The total value of derivatives securities around the world exceeds total worldwide gross domestic product by…[drum roll please]…10! Holy poo!
Imagine if the total value of mortgages in the world exceeded the underlying collateral by a factor of 10! Folks, these derivative securities are completely unsecured by any collateral. Specifically, only 10%. In my many years of investment experience this is the single scariest statistic I have ever heard.
What it means is that derivatives, which derive their value from an underlying asset, exist in overabundance by a factor of 9x! How could it be that these contracts could be bought and sold? Why would anyone transact? It goes back to what I have been saying about future and commodities markets for years and years. To trade these contracts buyers and sellers should have to possess or be willing to possess the underlying commodity.
Wanna trade orange juice futures? No problem. You have to be prepared to take delivery of the commodity. That would ensure that the value of derivative contracts matches the value of the goods from which they derive their value. Duh!
A natural question that flows from this statistic and the understanding that there is no collateral underlying these contracts is: what happens when people start to get frightened about the value of their derivative contracts and there is a race to the exits (i.e. the selling becomes like lemmings)? Financial catastrophe.
Jason
Jason,
I am in shock! I had to immediately Google the article in question. How does one verify the accuracy of this information? Given the lack of transparency in derivatives trading, is such verification even possible?
I am by no means a financial expert, but the system seems perched precariously at a highly unstable equilibrium in which the slightest nudge, say another computer trading glitch like we saw last year, could send the markets into turmoil again overnight.
I am very concerned if this statistic is true. I speak not merely as a financial investor but as a human being. The financial elite are behaving like the Greek Pantheon, engaging in power games with each other for their own petty amusement without regard for the massive collateral harm to the rest of society! Our governments are unwilling or perhaps unable to intervene on our behalves. What, if anything, can be done?
By the way, I’m now a regular reader and appreciate your blog and your book. I’ve never formally invested money into anything other than a savings account, but I’ve developed a keen interest in finance and macroeconomics since the recent financial crisis. I’m also an engineering Ph.D. student and believe that your criticisms about over-reliance on linearized/localized analyses are valid well beyond the field of finance. Thanks for writing.
Hello Stephen!
By the way folks usage statistics demonstrate that Stephen is the biggest fan of the “What My Intuition Tells Me Now” blog. I hope it doesn’t embarrass you Stephen to highlight your loyalty publicly. Thank you for your support!

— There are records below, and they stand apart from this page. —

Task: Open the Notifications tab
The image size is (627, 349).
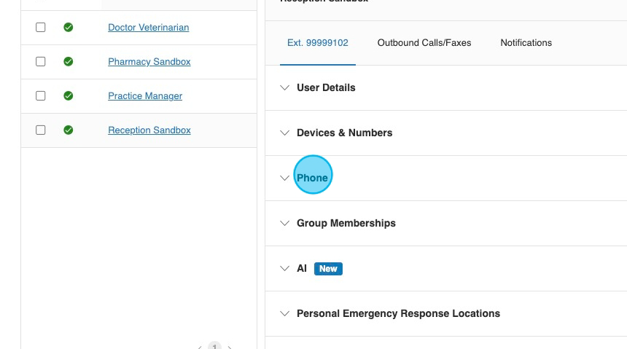Action: click(526, 43)
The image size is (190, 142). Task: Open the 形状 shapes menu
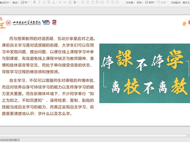click(x=140, y=2)

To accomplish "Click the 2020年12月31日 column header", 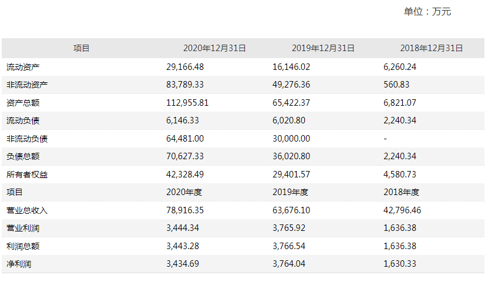I will click(214, 49).
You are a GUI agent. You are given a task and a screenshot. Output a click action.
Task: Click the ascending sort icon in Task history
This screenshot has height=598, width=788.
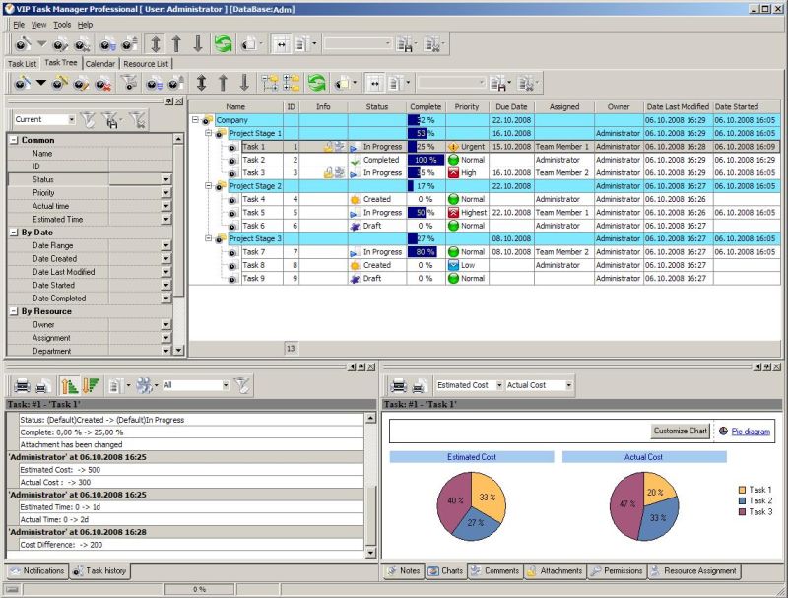pyautogui.click(x=69, y=385)
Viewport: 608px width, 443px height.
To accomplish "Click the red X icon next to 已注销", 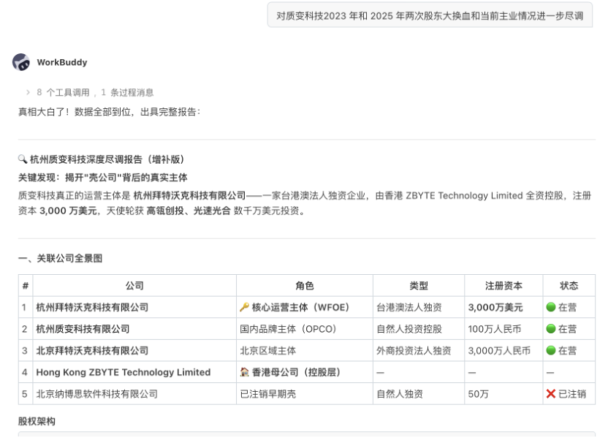I will tap(551, 394).

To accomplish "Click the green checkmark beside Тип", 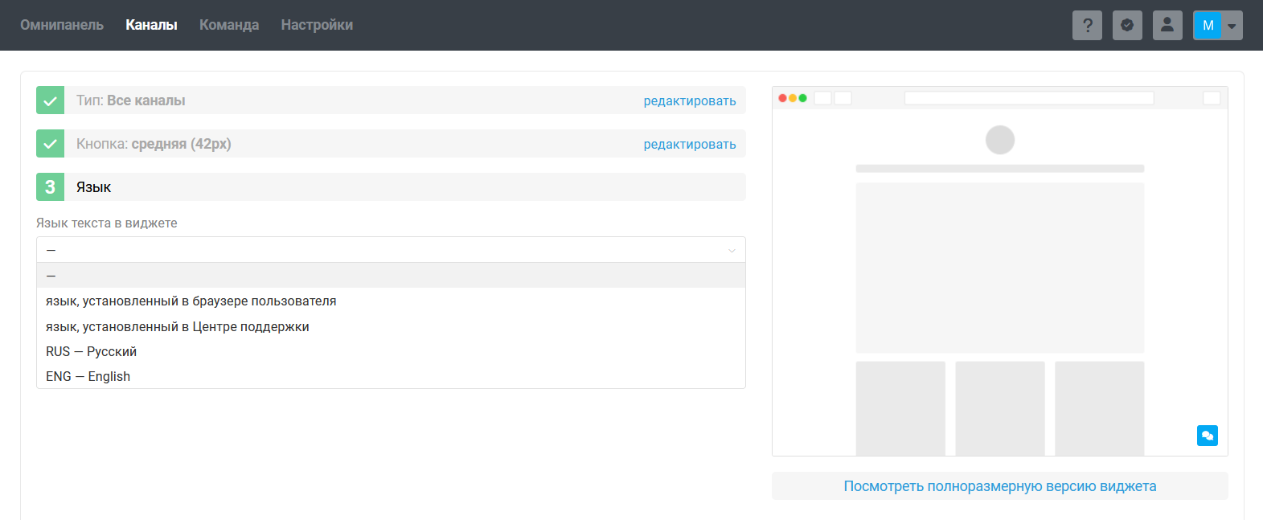I will (x=50, y=100).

As for the data. Mark Mobius is amongst the most important investors of the past 50 years. Normally I don’t give a free pass to anyone, but he has proven to be reliable. That said, the derivatives market is not opaque in terms of the volume of, and value of, contracts. It is opaque in terms of who owns what and how the various bets intertwine to create risk in the overall financial system. So here is what we can discover using that ancient research tool, The Internet.
* 2010 worldwide gross domestic product = $61.96 trillion. Source: http://en.wikipedia.org/wiki/World_economy. Ultimate source: The CIA’s World Factbook.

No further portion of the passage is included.